Could new CVD prevention guidelines for women cause overtreatment?

The Society for Heart Attack Prevention and Eradication (SHAPE) has issued a letter to Circulation and the New England Journal of Medicine expressing concern about the 2011 update to the American Heart Association's guideline for the prevention of cardiovascular disease (CVD) in women.

By arbitrarily lowering and deflating the cutoff point for the high-risk category from 20 percent to 10 percent and continuing to rely solely on traditional risk factors to measure an individual's risk, the new guideline could result in massive overtreatment and undue "high risk" labeling of many otherwise healthy women, according to the nonprofit organization.

"The primary reason our existing national CVD prevention guidelines do not work in women is not because the guidelines have a high threshold, but because they are based on less than precise measures of the disease," said Prediman K. Shah, MD, chairman of the SHAPE scientific board and director of the division of cardiology at Cedars-Sinai Heart Institute and Medical Center in Los Angeles.
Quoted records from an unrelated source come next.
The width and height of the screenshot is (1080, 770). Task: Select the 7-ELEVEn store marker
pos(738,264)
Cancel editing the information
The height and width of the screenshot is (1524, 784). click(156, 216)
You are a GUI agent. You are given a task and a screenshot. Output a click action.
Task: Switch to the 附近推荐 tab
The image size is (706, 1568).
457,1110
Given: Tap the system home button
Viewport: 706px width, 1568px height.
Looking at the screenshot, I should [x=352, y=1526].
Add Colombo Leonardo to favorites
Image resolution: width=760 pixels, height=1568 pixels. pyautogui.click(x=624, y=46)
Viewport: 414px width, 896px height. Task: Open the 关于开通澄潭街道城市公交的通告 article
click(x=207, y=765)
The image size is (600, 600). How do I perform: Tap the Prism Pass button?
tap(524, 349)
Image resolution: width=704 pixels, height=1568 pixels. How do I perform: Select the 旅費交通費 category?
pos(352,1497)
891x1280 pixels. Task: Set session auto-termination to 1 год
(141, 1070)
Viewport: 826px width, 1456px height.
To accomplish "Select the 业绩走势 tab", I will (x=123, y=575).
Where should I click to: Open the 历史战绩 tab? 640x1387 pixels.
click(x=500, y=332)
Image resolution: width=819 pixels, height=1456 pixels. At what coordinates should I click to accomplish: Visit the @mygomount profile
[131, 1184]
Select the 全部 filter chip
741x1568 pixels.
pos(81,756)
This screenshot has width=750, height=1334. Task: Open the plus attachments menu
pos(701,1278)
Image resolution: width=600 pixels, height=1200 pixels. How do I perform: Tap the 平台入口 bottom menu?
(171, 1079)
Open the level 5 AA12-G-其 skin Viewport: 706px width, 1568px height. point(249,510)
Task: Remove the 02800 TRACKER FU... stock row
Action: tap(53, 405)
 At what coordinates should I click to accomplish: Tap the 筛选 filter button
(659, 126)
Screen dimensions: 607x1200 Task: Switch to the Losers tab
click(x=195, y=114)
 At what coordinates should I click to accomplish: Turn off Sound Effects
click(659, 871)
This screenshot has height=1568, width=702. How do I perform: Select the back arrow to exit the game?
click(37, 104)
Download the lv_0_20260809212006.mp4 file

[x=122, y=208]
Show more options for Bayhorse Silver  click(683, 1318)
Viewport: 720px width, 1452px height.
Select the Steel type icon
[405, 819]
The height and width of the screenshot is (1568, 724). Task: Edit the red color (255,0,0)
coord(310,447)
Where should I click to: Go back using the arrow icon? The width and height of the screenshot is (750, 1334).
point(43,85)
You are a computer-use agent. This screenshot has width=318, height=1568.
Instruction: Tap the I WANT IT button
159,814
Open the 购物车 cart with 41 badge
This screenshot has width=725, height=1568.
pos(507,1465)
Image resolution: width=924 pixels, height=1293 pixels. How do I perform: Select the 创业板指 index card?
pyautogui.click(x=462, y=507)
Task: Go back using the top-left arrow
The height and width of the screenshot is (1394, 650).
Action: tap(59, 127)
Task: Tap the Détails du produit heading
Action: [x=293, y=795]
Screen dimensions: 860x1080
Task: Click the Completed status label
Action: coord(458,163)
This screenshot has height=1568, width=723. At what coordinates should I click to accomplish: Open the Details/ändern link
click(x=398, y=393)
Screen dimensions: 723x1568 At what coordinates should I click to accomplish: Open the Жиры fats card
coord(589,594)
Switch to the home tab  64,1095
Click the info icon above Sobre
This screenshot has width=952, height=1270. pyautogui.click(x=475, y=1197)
"Measuring traditional risk factors alone is not enough to characterize atherothrombotic risk, especially in intermediate risk cohorts. Such patients could benefit from a more individualized risk assessment when measures of subclinical atherosclerosis are included in the risk prediction strategy," he said.

The SHAPE task force recommends physicians use either coronary artery calcification (CAC) scoring by a CT scan or carotid intima-media thickness (CIMT) and plaque scanning by ultrasound. By implementing screening for asymptomatic atherosclerosis in women aged 55 and older who have a Framingham risk score of 6 percent or greater, physicians can improve their risk assessment and take appropriate preventive measures, according to the task force.

Existing guidelines inexplicably hesitate to exploit the full benefit of testing for subclinical atherosclerosis in the primary prevention of CVD.

"To prevent massive overtreatment and undue 'high risk' labeling of healthy women, SHAPE is urging the new AHA guideline be amended to incorporate the responsible use of scientifically proven noninvasive tests for subclinical atherosclerosis," said Erling Falk, MD, PhD, chief of the SHAPE Task Force II editorial committee and a professor of cardiovascular pathology at Aarhus University Hospital in Denmark.